(Raw records)
☆ ☆ ☆ ☆ ☆ ☆ ☆

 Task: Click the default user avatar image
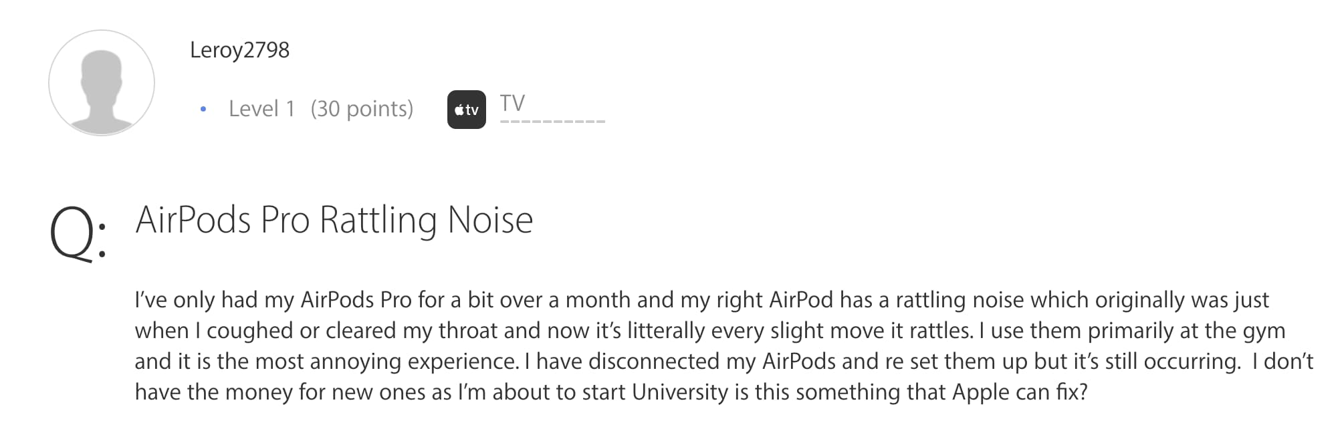tap(102, 83)
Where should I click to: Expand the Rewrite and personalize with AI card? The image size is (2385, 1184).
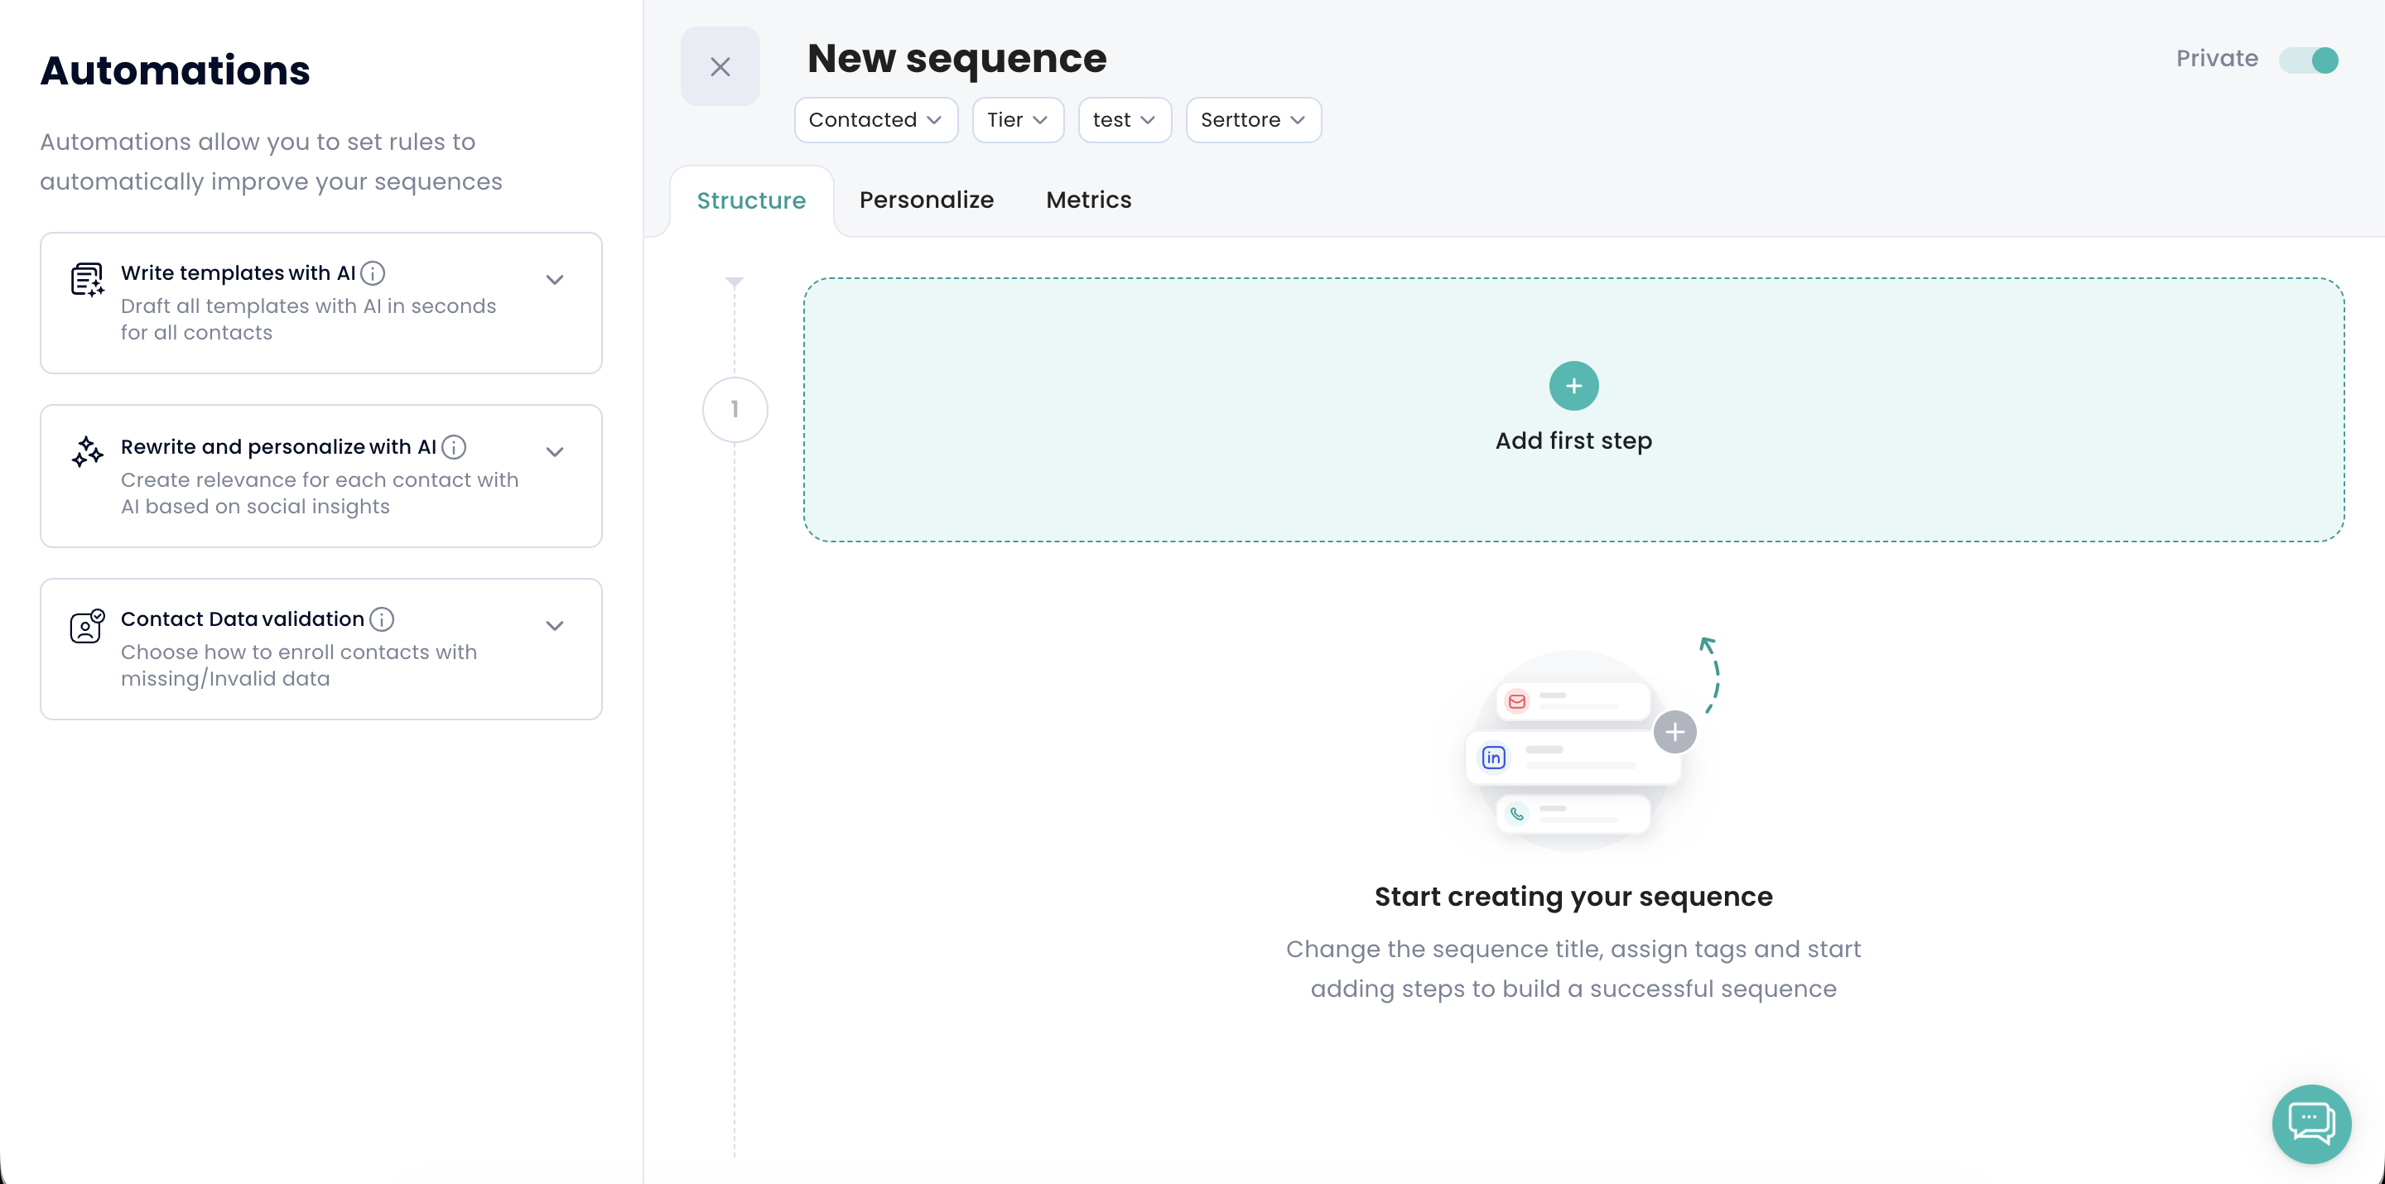pos(555,452)
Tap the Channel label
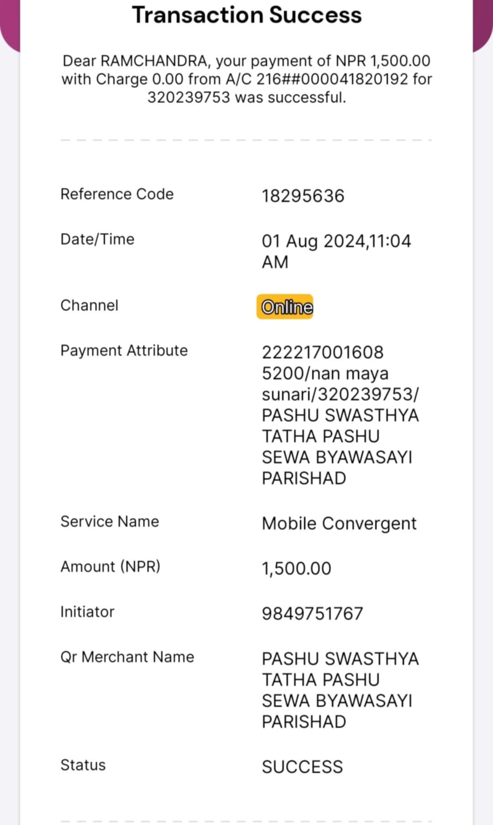493x825 pixels. point(89,306)
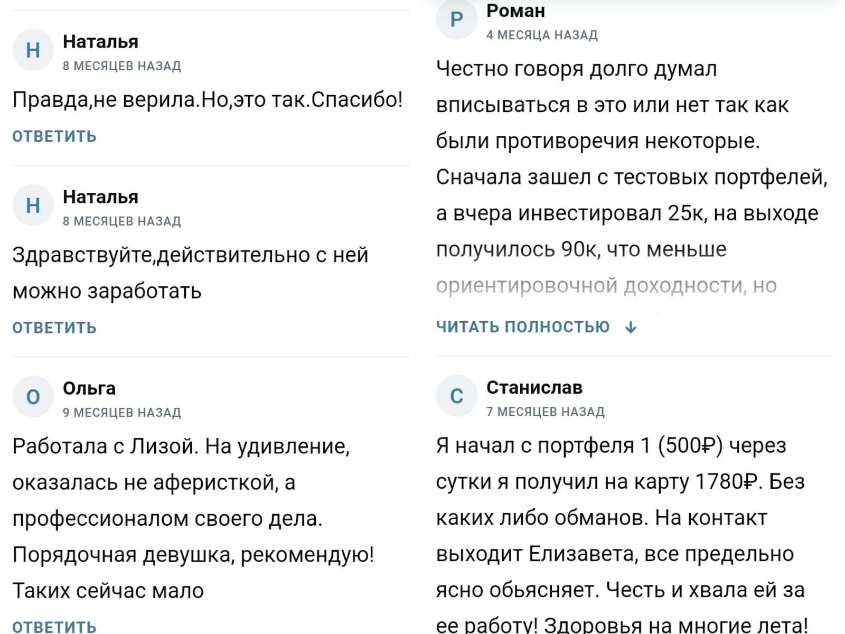Open the second Наталья commenter name

100,197
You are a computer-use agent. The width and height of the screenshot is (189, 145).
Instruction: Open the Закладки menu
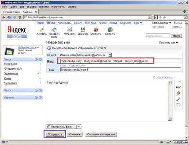pyautogui.click(x=32, y=7)
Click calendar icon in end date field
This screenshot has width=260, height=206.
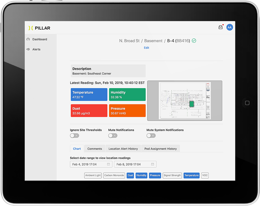tap(153, 164)
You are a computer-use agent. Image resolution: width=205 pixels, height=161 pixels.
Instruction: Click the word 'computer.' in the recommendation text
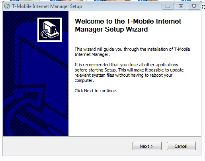pyautogui.click(x=84, y=81)
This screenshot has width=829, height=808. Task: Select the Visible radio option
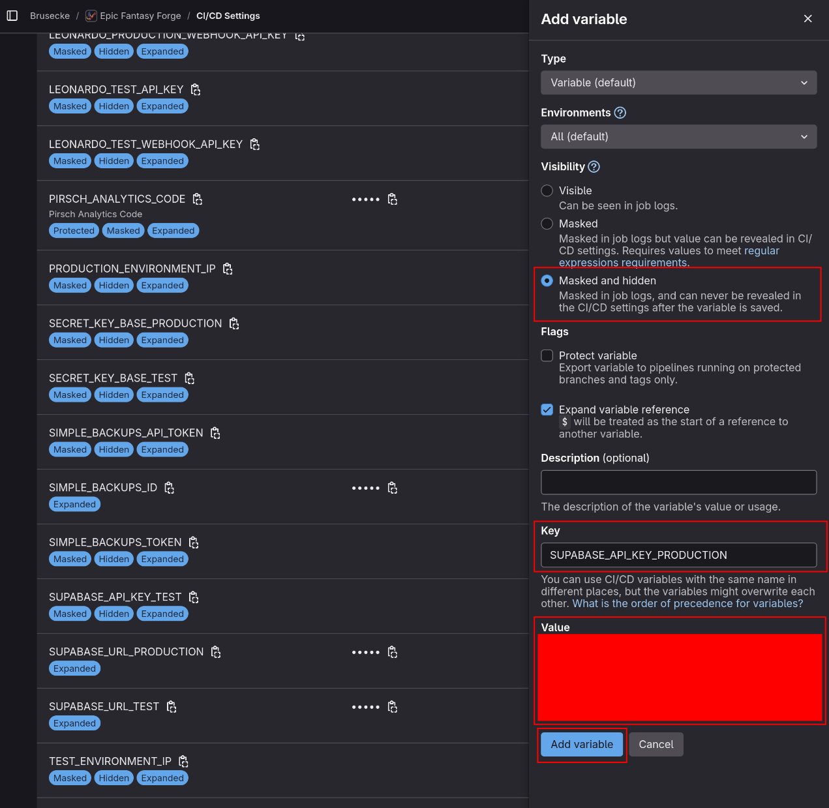pos(547,190)
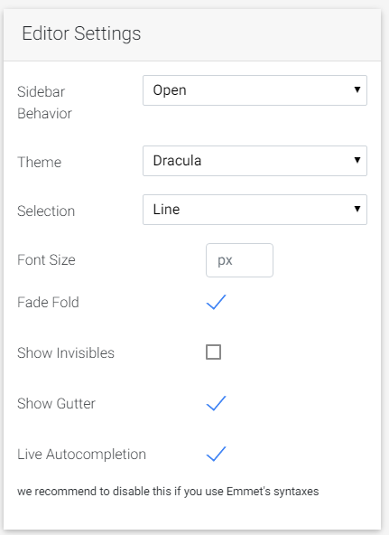Click the Selection label text

pos(46,211)
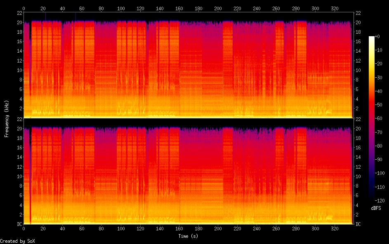Select the 240 tick on the bottom time axis
389x244 pixels.
click(x=257, y=229)
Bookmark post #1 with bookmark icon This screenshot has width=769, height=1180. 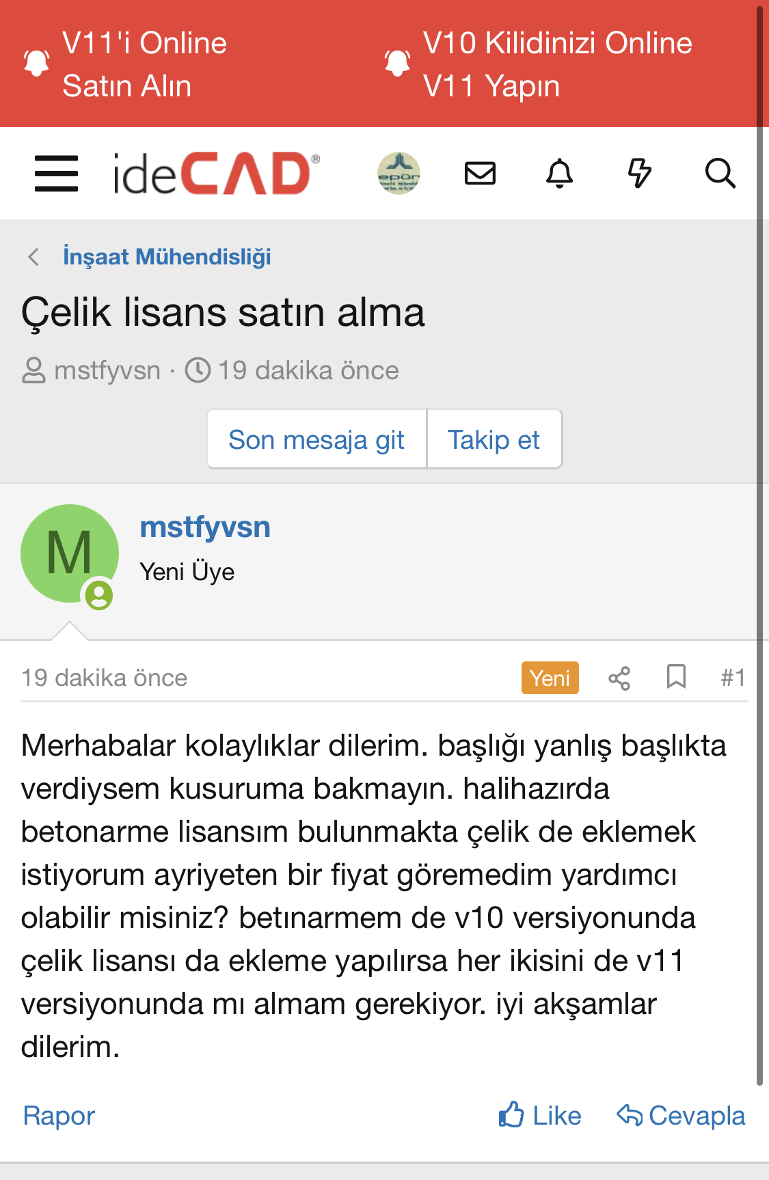click(676, 677)
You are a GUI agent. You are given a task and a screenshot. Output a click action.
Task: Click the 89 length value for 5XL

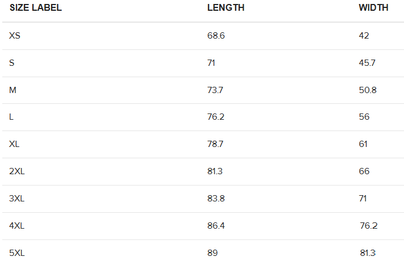coord(212,252)
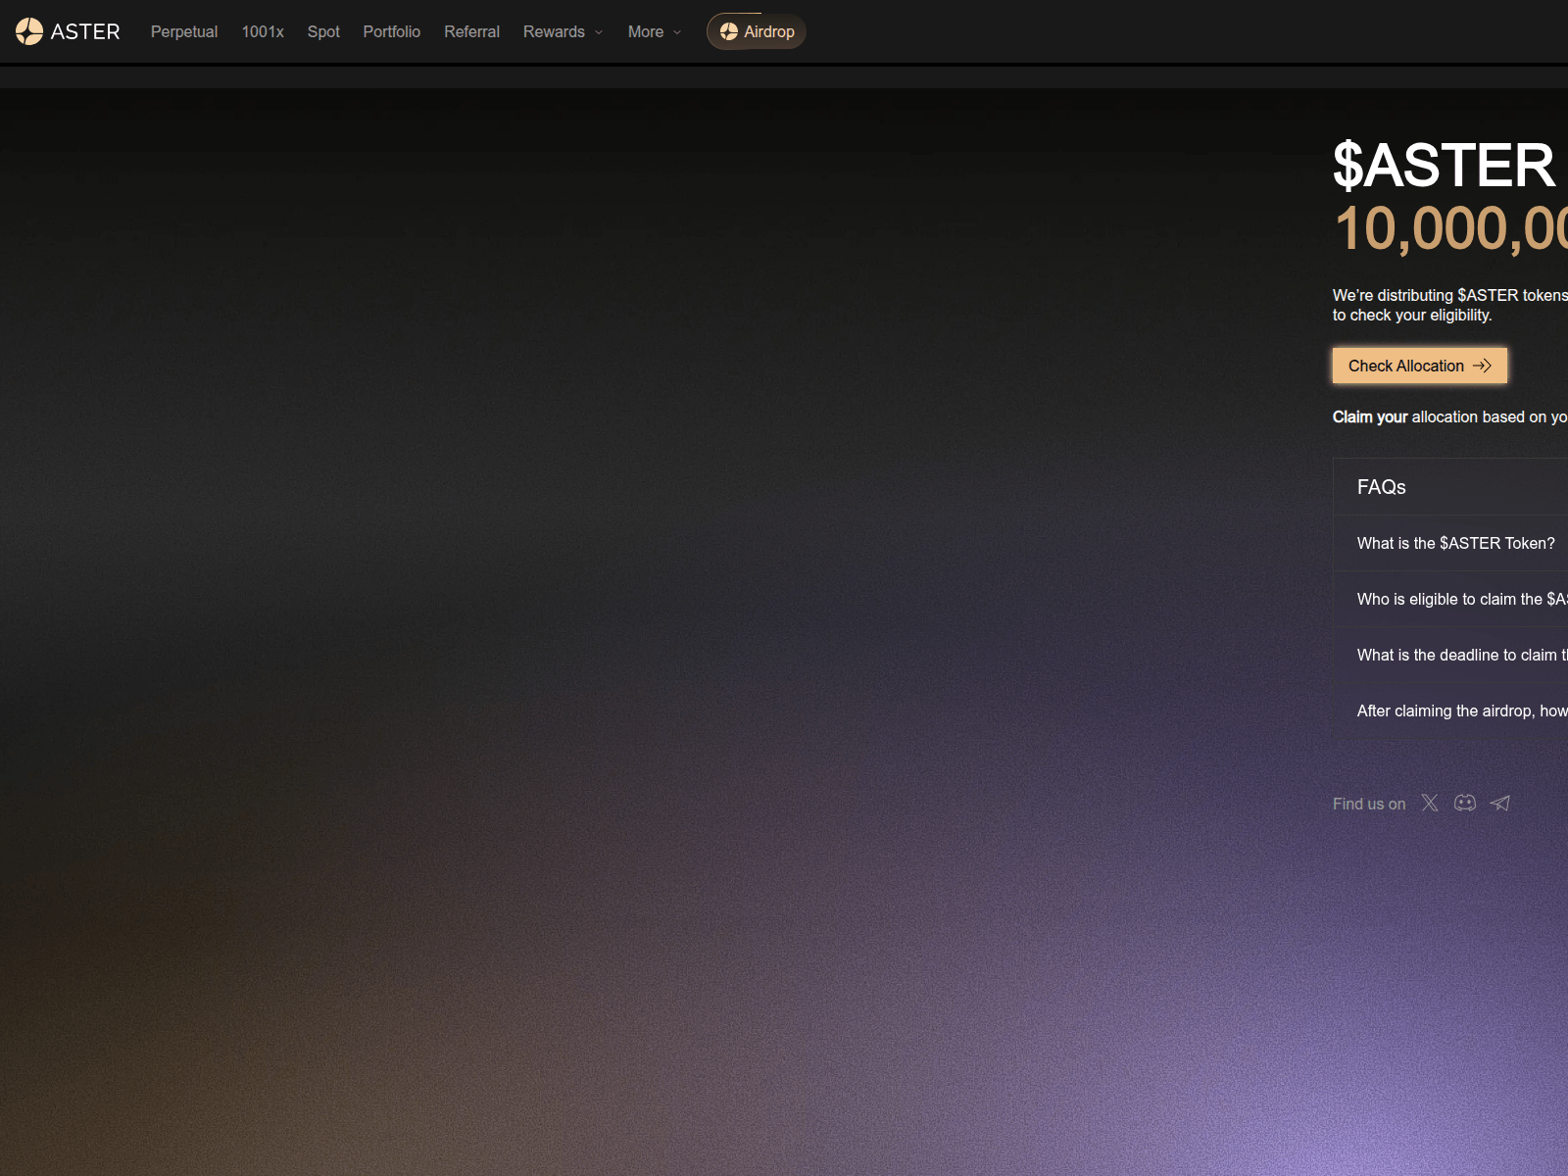
Task: Open the Discord community icon
Action: tap(1464, 803)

☆ ☆ ☆ ☆ ☆ ☆ ☆

**EXERCISE BRIEF**
Output the lines of the listing above, from the line containing "You are a computer-use agent. The" through the line containing "click(x=257, y=229)", with both of those lines included. Omit the pictures.

**REPLY**
You are a computer-use agent. The width and height of the screenshot is (189, 145).
Instruction: Open the Закладки menu
pyautogui.click(x=32, y=7)
Click calendar icon in end date field
This screenshot has width=260, height=206.
tap(153, 164)
You are a computer-use agent. Image resolution: width=205 pixels, height=161 pixels.
Instruction: Click the word 'computer.' in the recommendation text
pyautogui.click(x=84, y=81)
This screenshot has width=829, height=808. Task: Select the Visible radio option
pos(547,190)
Click the Selection label text

pos(46,211)
Select the 240 tick on the bottom time axis
389x244 pixels.
click(x=257, y=229)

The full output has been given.